[Collected data entries]
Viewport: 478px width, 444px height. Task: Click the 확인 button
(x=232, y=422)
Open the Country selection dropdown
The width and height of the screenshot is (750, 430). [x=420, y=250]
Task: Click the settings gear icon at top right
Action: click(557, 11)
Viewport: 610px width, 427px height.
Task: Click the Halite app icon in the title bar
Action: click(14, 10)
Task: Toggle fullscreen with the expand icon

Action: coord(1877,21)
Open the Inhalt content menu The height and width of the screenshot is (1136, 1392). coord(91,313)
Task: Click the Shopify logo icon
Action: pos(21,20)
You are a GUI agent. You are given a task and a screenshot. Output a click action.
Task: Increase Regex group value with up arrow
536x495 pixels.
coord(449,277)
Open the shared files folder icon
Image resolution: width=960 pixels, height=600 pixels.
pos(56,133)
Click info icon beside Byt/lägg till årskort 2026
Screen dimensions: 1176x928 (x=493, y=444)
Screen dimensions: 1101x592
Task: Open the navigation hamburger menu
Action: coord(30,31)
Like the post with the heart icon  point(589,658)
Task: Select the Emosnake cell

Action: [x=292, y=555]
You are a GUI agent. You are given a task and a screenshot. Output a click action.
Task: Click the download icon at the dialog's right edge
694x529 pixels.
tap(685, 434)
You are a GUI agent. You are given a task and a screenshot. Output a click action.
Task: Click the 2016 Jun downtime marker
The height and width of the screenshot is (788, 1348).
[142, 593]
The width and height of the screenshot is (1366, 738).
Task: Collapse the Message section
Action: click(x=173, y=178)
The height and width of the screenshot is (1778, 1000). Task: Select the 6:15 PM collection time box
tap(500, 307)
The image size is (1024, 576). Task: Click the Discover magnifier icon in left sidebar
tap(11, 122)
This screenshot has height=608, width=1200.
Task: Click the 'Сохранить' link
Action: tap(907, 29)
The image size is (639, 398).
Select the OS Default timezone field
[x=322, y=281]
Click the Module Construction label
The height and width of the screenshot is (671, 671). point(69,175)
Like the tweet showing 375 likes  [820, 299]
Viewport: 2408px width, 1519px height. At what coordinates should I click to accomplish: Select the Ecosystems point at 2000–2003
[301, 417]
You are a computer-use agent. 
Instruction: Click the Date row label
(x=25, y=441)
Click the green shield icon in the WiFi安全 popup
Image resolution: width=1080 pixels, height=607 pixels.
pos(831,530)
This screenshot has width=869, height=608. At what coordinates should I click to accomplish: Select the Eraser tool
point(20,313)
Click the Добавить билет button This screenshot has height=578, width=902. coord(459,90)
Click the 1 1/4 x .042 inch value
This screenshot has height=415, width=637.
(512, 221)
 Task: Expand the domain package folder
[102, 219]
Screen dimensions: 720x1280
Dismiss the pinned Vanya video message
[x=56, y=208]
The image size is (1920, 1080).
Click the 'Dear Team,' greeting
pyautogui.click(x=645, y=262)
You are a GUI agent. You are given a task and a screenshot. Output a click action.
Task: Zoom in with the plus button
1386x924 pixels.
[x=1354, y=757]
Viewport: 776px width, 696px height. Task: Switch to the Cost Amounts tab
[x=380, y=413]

### WHAT YOU NEED TO DO
Take the entries above and transcribe them exactly.

### PROBLEM SOLUTION
Viewport: 478px width, 444px height. Task: Click the 확인 button
(x=232, y=422)
Open the Country selection dropdown
The width and height of the screenshot is (750, 430). [x=420, y=250]
Task: Click the settings gear icon at top right
Action: click(557, 11)
Viewport: 610px width, 427px height.
Task: Click the Halite app icon in the title bar
Action: click(14, 10)
Task: Toggle fullscreen with the expand icon

Action: coord(1877,21)
Open the Inhalt content menu The height and width of the screenshot is (1136, 1392). coord(91,313)
Task: Click the Shopify logo icon
Action: pos(21,20)
You are a GUI agent. You are given a task and a screenshot. Output a click action.
Task: Increase Regex group value with up arrow
536x495 pixels.
coord(449,277)
Open the shared files folder icon
Image resolution: width=960 pixels, height=600 pixels.
pos(56,133)
Click info icon beside Byt/lägg till årskort 2026
Screen dimensions: 1176x928 (x=493, y=444)
Screen dimensions: 1101x592
Task: Open the navigation hamburger menu
Action: coord(30,31)
Like the post with the heart icon  point(589,658)
Task: Select the Emosnake cell

Action: [x=292, y=555]
You are a GUI agent. You are given a task and a screenshot. Output a click action.
Task: Click the download icon at the dialog's right edge
694x529 pixels.
tap(685, 434)
You are a GUI agent. You are given a task and a screenshot. Output a click action.
Task: Click the 2016 Jun downtime marker
The height and width of the screenshot is (788, 1348).
[142, 593]
The width and height of the screenshot is (1366, 738).
Task: Collapse the Message section
Action: click(x=173, y=178)
The height and width of the screenshot is (1778, 1000). Task: Select the 6:15 PM collection time box
tap(500, 307)
The image size is (1024, 576). Task: Click the Discover magnifier icon in left sidebar
tap(11, 122)
This screenshot has height=608, width=1200.
Task: Click the 'Сохранить' link
Action: tap(907, 29)
The image size is (639, 398).
Select the OS Default timezone field
[x=322, y=281]
Click the Module Construction label
The height and width of the screenshot is (671, 671). point(69,175)
Like the tweet showing 375 likes  [820, 299]
Viewport: 2408px width, 1519px height. At what coordinates should I click to accomplish: Select the Ecosystems point at 2000–2003
[301, 417]
You are a computer-use agent. 
Instruction: Click the Date row label
(x=25, y=441)
Click the green shield icon in the WiFi安全 popup
Image resolution: width=1080 pixels, height=607 pixels.
pos(831,530)
This screenshot has width=869, height=608. At what coordinates should I click to accomplish: Select the Eraser tool
point(20,313)
Click the Добавить билет button This screenshot has height=578, width=902. coord(459,90)
Click the 1 1/4 x .042 inch value
This screenshot has height=415, width=637.
(512, 221)
 Task: Expand the domain package folder
[102, 219]
Screen dimensions: 720x1280
Dismiss the pinned Vanya video message
[x=56, y=208]
The image size is (1920, 1080).
Click the 'Dear Team,' greeting
pyautogui.click(x=645, y=262)
You are a GUI agent. You are given a task and a screenshot. Output a click action.
Task: Zoom in with the plus button
1386x924 pixels.
[x=1354, y=757]
Viewport: 776px width, 696px height. Task: Switch to the Cost Amounts tab
[x=380, y=413]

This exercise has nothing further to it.